Raw data
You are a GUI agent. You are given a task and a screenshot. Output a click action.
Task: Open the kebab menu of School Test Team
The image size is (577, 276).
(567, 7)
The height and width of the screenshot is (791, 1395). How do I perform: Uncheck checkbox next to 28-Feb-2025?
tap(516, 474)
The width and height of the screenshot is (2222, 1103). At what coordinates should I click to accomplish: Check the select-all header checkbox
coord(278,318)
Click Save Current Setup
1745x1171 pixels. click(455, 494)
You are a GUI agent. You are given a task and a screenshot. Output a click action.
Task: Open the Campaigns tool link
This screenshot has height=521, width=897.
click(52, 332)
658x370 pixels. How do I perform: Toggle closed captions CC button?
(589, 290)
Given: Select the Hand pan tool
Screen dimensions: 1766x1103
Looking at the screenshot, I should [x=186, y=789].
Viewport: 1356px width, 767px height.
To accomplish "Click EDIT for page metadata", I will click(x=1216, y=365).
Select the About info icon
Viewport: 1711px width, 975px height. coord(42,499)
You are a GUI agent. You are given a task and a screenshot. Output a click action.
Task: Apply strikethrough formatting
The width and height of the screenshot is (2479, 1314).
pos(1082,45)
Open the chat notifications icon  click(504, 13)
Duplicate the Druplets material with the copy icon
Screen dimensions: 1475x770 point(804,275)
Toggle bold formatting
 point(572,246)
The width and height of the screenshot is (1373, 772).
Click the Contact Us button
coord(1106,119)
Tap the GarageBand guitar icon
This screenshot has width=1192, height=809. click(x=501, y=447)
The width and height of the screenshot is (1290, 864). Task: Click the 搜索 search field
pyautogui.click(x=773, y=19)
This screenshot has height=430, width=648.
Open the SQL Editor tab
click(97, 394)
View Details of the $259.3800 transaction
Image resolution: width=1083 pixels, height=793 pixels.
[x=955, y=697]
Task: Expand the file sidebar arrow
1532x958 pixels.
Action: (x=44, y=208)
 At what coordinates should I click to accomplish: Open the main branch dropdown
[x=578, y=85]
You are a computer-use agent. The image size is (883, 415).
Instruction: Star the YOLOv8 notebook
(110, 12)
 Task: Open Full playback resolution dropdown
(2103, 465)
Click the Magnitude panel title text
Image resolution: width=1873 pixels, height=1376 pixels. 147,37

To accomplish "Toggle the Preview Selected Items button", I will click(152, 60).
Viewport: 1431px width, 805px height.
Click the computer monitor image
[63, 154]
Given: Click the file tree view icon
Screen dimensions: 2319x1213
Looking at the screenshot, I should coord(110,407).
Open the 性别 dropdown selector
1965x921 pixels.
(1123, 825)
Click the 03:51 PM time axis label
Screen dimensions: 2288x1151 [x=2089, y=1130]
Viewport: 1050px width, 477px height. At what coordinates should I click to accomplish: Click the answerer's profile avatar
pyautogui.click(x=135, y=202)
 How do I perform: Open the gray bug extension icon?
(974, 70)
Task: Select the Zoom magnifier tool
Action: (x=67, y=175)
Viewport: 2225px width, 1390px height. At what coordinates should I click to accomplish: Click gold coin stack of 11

Requirement
The full set of entries above should be given again exactly.

Solution for this problem
You are a GUI agent. You are given a task and a screenshot. Output a click action.
Task: Open the kebab menu of School Test Team
The image size is (577, 276).
(567, 7)
The height and width of the screenshot is (791, 1395). How do I perform: Uncheck checkbox next to 28-Feb-2025?
tap(516, 474)
The width and height of the screenshot is (2222, 1103). At what coordinates should I click to accomplish: Check the select-all header checkbox
coord(278,318)
Click Save Current Setup
1745x1171 pixels. click(455, 494)
You are a GUI agent. You are given a task and a screenshot. Output a click action.
Task: Open the Campaigns tool link
This screenshot has height=521, width=897.
click(52, 332)
658x370 pixels. How do I perform: Toggle closed captions CC button?
(589, 290)
Given: Select the Hand pan tool
Screen dimensions: 1766x1103
Looking at the screenshot, I should [x=186, y=789].
Viewport: 1356px width, 767px height.
To accomplish "Click EDIT for page metadata", I will click(x=1216, y=365).
Select the About info icon
Viewport: 1711px width, 975px height. coord(42,499)
You are a GUI agent. You are given a task and a screenshot. Output a click action.
Task: Apply strikethrough formatting
The width and height of the screenshot is (2479, 1314).
pos(1082,45)
Open the chat notifications icon  click(504, 13)
Duplicate the Druplets material with the copy icon
Screen dimensions: 1475x770 point(804,275)
Toggle bold formatting
 point(572,246)
The width and height of the screenshot is (1373, 772).
Click the Contact Us button
coord(1106,119)
Tap the GarageBand guitar icon
This screenshot has width=1192, height=809. click(x=501, y=447)
The width and height of the screenshot is (1290, 864). Task: Click the 搜索 search field
pyautogui.click(x=773, y=19)
This screenshot has height=430, width=648.
Open the SQL Editor tab
click(97, 394)
View Details of the $259.3800 transaction
Image resolution: width=1083 pixels, height=793 pixels.
[x=955, y=697]
Task: Expand the file sidebar arrow
1532x958 pixels.
Action: (x=44, y=208)
 At what coordinates should I click to accomplish: Open the main branch dropdown
[x=578, y=85]
You are a computer-use agent. The image size is (883, 415).
Instruction: Star the YOLOv8 notebook
(110, 12)
 Task: Open Full playback resolution dropdown
(2103, 465)
Click the Magnitude panel title text
Image resolution: width=1873 pixels, height=1376 pixels. 147,37

To accomplish "Toggle the Preview Selected Items button", I will click(152, 60).
Viewport: 1431px width, 805px height.
Click the computer monitor image
[63, 154]
Given: Click the file tree view icon
Screen dimensions: 2319x1213
Looking at the screenshot, I should coord(110,407).
Open the 性别 dropdown selector
1965x921 pixels.
(1123, 825)
Click the 03:51 PM time axis label
Screen dimensions: 2288x1151 [x=2089, y=1130]
Viewport: 1050px width, 477px height. At what coordinates should I click to accomplish: Click the answerer's profile avatar
pyautogui.click(x=135, y=202)
 How do I perform: Open the gray bug extension icon?
(974, 70)
Task: Select the Zoom magnifier tool
Action: (x=67, y=175)
Viewport: 2225px width, 1390px height. At what coordinates should I click to accomplish: Click gold coin stack of 11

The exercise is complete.